Given this, the maximum length of a product can be  $n_i + 1$  and there can be at most  $2^{n_i}$  sum terms. In practice the actual number of sum terms is much less than  $2^{n_i}$ . Because of this it is more useful to reason about complexity in terms of the number of products, i.e.,  $m_i$ .

For addition, we first need to group the products of the two expressions based on the equiv\_products predicate (products that have exactly the same variables but differ in their numeric constant). Because products are sorted, the equivalence of two products in terms of equiv\_products can be tested in  $O(max(n_1, n_2))$ . Given that both expressions have their products sorted, the grouping can further be done in  $O((m_1 + m_2) * max(n_1, n_2))$ . What follows is the constant folding for all groups of products. For a given product this can be done in constant time because each product has at most one numeric constant in its composition. Since we know that there can be at most  $m_1 + m_2$  products in a group this step amounts to  $O(m_1 + m_2) * max(n_1, n_2)) = O((m_1 + m_2) * max(n_1, n_2))$ . Our experiments revealed that in practice m is usual a very small constant (< 10 on our examples). Thus we can argue that the complexity of addition is actually linear in the number of variables of the expressions.

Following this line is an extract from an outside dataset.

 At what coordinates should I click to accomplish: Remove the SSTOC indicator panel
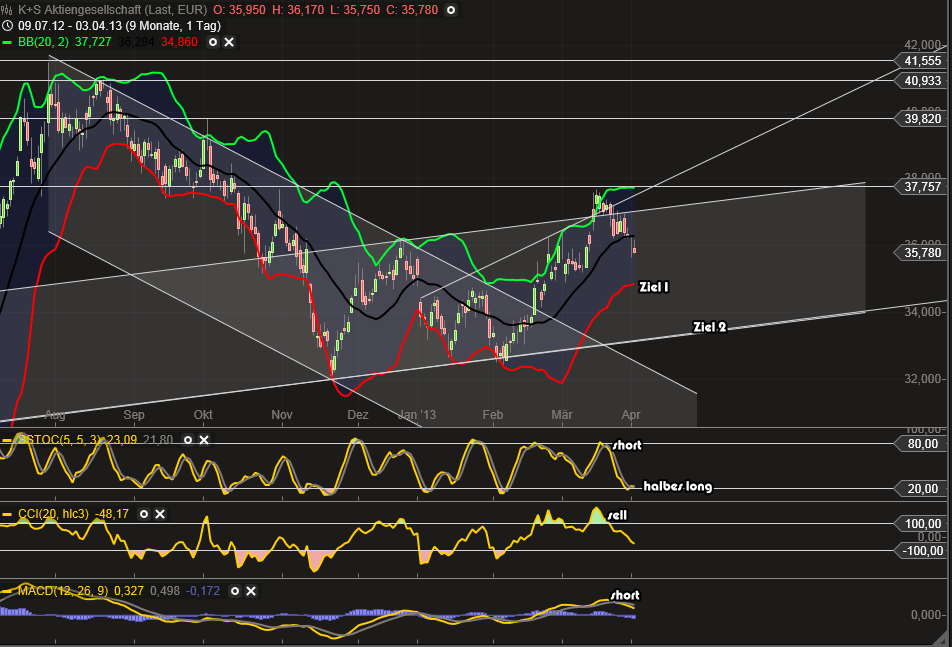coord(204,439)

For multiplication we basically need to distribute the product over the sum. We have  $m_1$  product terms in the first operand and  $m_2$  in the second. Thus, this will take  $O(m_1 * m_2)$ . Unfortunately doing this will break the order and thus the resulted sum needs to be sorted again. Because now we have  $m_1 * m_2$ terms and a single comparison is done in O(n') this will take  $O(m_1 * m_2 * log(m_1 * m_2) * n')$ . Grouping the equivalent products and applying constant folding can be done in  $O(m_1 * m_2 * n')$ , based on the same reasoning as above. This leads us to a total worst-case complexity of  $O(m_1 * m_2 * (log(m_1 * m_2)) * n')$ .

Getting the maximum out of two expression amounts to find the sign of their difference. The complexity for subtraction is the same as for addition, thus O(m\*n'). Computing the sign for the resulted expression requires a traversal of the entire expression and thus requires O(m\*n) steps. Combining this we get O(m\*n') + O(m\*n) = O(m\*n).

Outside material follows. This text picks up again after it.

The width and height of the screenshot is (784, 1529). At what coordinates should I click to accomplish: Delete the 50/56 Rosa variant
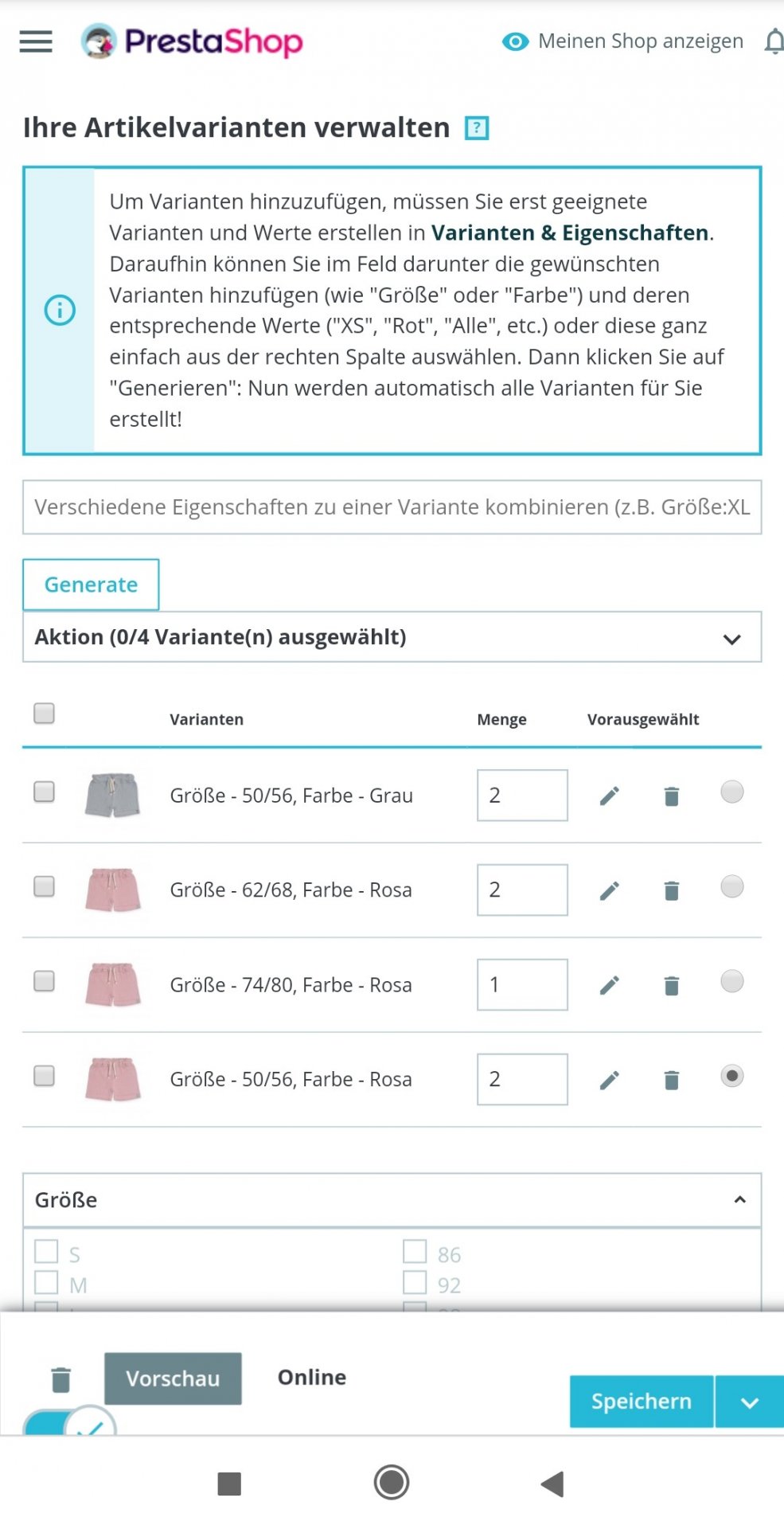(x=672, y=1080)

The table below summarises the complexity for all available operations:

| Operation             | Worst-case complexity                 |
|-----------------------|---------------------------------------|
| addition              | O(m * n')                             |
| subtraction           | O(m * n)                              |
| multiplication        |                                       |
| division              | O(m, *m, *(log(m, *m)) + n'))         |
| left shift            | $O(m_1 * m_2 * (log(m_1 * m_2) + n))$ |
| right shit            |                                       |
| get minimum           | O(m * n)                              |
| get maximum           | O(m * n)                              |
| expression sign       | $O(m_1 * n_1)$                        |
| expression comparison | $O(m_1 * m_1)$                        |
| monotonicity          | O(m * n)                              |

# 7.4 Soundness discussion

Because the domain of symbolic expressions is actually  $\mathbb{Q}$  and not  $\mathbb{Z}$  some soundness issues arise when division is used. Consider the following expression:

$$\frac{a}{2} + \frac{a}{2}$$

The actual result of this expression depends on the domain set,  $\mathbb{Q}$  or  $\mathbb{Z}$ , and on the parity of a:

$$\frac{a}{2} + \frac{a}{2} = \begin{cases} a & \text{if } a \in \mathbb{Q} \\ a & \text{if } a \text{ is even, } a \in \mathbb{Z} \\ a - 1 & \text{if } a \text{ is odd, } a \in \mathbb{Z} \end{cases}$$

In general, the results produced by symbolic computations are not sound when division is used and the divisor does not divide the dividend. Although this is a limitation of our approach it is important to note that it is not a major one. This is because we mainly use symbolic computations to reason about memory access operations. In practice it rarely happens that one uses division to compute the offsets for the memory accesses.

# 8 Analyses

# 8.1 Overview

This section presents the static analysis framework that powers up the top-level features. In what concerns the dynamic analysis framework, we reuse the existing infrastructure of vfEmbedded. For this reason we will not go into technical details. It suffices to mention that the data we collect dynamically are data dependencies and loop counts. Data dependencies are used in the identification process in order to reject the loops which have carried dependencies. Loop counts are used in the instantiation process in order to infer the values of the inbound variables. The integration of the two frameworks, dynamic and static, is done during the identification phase (Section 4) and the instantiation phase (Section 6).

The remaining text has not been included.